Девушка не сопротивлялась и продолжала:
– Сок апельсиновый, грейпфрутовый, овсянка…
Глаза безвольно закрылись, словно она опять собралась вздремнуть. Форма официантки небрежно лежала на стуле у стены. В животе у нее заурчало, и стрелки подпрыгнули.
– Извиняюсь, – пробормотала девушка. – Проголодалась, пока про еду говорила.
Митци поразмыслила, не перенастроить ли уровень тишины. А девушке сказала:
– Не волнуйся, долго голодать не придется.
Она подошла к стулу, где лежала одежда, открыла сумочку. Достала бумажник, поискала водительское и прочла имя.
– Шаниа? – Митци вернулась к кровати, повторив громче: – Шаниа, солнышко?
В бумажнике Митци нашла три стодолларовые банкноты, которые послужили наживкой. Митци достала банкноты, сложила их и сунула себе в карман джинсов.

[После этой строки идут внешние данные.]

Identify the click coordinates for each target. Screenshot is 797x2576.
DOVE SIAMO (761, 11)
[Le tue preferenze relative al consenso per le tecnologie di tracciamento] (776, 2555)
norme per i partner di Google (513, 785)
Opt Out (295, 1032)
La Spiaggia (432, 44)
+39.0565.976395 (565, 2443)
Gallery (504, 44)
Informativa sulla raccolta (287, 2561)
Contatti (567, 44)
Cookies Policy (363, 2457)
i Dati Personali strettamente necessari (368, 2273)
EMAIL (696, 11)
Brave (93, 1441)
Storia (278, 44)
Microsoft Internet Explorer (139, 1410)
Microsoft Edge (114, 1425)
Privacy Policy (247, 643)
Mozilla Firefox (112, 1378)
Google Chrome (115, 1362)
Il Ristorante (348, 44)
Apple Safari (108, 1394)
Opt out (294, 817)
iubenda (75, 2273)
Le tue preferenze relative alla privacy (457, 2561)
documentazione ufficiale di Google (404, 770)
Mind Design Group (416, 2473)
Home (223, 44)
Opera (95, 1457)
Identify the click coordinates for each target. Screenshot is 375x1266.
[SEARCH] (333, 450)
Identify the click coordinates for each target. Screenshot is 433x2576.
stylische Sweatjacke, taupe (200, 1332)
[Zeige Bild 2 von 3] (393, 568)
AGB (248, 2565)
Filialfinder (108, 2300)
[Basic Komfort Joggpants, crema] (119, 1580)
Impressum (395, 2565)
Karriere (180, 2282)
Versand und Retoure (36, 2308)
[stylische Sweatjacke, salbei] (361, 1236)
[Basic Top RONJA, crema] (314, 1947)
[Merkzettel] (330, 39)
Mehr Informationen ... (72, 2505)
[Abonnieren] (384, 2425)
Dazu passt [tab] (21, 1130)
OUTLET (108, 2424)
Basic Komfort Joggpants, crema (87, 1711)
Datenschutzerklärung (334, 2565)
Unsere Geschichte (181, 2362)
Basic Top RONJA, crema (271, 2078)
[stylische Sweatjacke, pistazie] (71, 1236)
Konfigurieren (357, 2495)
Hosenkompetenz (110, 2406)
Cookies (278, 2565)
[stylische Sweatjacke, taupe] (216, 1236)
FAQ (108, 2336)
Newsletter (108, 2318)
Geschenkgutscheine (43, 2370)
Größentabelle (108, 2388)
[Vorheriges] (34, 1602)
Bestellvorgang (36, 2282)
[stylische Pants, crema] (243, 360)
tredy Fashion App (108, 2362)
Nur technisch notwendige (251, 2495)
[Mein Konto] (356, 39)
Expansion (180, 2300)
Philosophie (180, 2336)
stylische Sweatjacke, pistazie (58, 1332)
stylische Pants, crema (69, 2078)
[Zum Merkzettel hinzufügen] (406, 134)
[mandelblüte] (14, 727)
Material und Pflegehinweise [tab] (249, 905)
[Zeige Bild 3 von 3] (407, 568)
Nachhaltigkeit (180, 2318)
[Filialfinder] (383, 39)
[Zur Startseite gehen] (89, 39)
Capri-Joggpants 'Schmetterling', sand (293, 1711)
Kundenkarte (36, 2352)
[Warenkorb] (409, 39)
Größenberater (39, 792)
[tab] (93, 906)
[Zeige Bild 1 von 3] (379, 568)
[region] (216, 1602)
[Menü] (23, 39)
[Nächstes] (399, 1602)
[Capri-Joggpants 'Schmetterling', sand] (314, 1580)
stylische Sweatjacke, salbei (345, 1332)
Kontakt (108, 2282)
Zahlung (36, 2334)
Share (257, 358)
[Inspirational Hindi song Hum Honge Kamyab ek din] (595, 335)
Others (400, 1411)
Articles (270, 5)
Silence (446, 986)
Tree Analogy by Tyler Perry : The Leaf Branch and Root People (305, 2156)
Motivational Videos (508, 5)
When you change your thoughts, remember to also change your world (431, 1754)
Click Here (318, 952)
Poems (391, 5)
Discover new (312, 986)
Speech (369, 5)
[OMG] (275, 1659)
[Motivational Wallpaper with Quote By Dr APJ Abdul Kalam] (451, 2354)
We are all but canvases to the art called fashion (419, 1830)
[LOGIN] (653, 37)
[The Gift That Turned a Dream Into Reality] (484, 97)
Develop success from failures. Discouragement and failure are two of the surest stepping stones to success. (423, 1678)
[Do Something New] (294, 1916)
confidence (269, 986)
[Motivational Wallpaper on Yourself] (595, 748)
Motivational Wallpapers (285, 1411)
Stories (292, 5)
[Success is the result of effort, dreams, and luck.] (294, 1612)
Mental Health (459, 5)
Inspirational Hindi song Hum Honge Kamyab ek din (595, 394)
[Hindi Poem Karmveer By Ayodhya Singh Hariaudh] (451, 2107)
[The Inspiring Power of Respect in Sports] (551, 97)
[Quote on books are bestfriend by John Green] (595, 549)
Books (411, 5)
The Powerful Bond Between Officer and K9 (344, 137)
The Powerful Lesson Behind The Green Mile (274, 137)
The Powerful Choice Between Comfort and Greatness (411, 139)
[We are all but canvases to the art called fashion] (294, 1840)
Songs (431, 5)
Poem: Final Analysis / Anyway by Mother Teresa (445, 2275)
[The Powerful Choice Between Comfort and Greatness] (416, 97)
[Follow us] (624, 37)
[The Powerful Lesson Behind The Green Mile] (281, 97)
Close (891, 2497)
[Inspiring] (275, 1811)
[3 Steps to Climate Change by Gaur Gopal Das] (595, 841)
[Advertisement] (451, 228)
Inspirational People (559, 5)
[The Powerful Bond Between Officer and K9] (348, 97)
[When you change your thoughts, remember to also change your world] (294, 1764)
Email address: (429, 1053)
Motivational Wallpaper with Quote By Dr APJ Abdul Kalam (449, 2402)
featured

Девушка открыла глаза и недоуменно сдвинула брови, переводя взгляд с микрофона на микрофон, как будто видела их впервые.
Митци попробовала разговорить ее:
– Солнышко, ты когда-нибудь слышала про «крик Вильгельма»?
Они встретились глазами. Шаниа покачала головой. Водительское было выдано в Юте. Мормоном она была так себе – никакого дурацкого белья Митци не нашла, когда разрезала на бесчувственной Шании форму официантки.
– Однако сам крик ты слышала, – заверила Митци. – Это вопль, записанный мужским голосом в тысяча девятьсот пятьдесят первом году для фильма «Далекие барабаны». В одной из сцен солдаты переходят вброд болото, кишащее аллигаторами. Поэтому официально запись называется «Мужчина, укушенный аллигатором, кричит». С момента записи этот крик использовали в более чем четырех сотнях художественных фильмов, бессчетном количестве телепередач и компьютерных игр.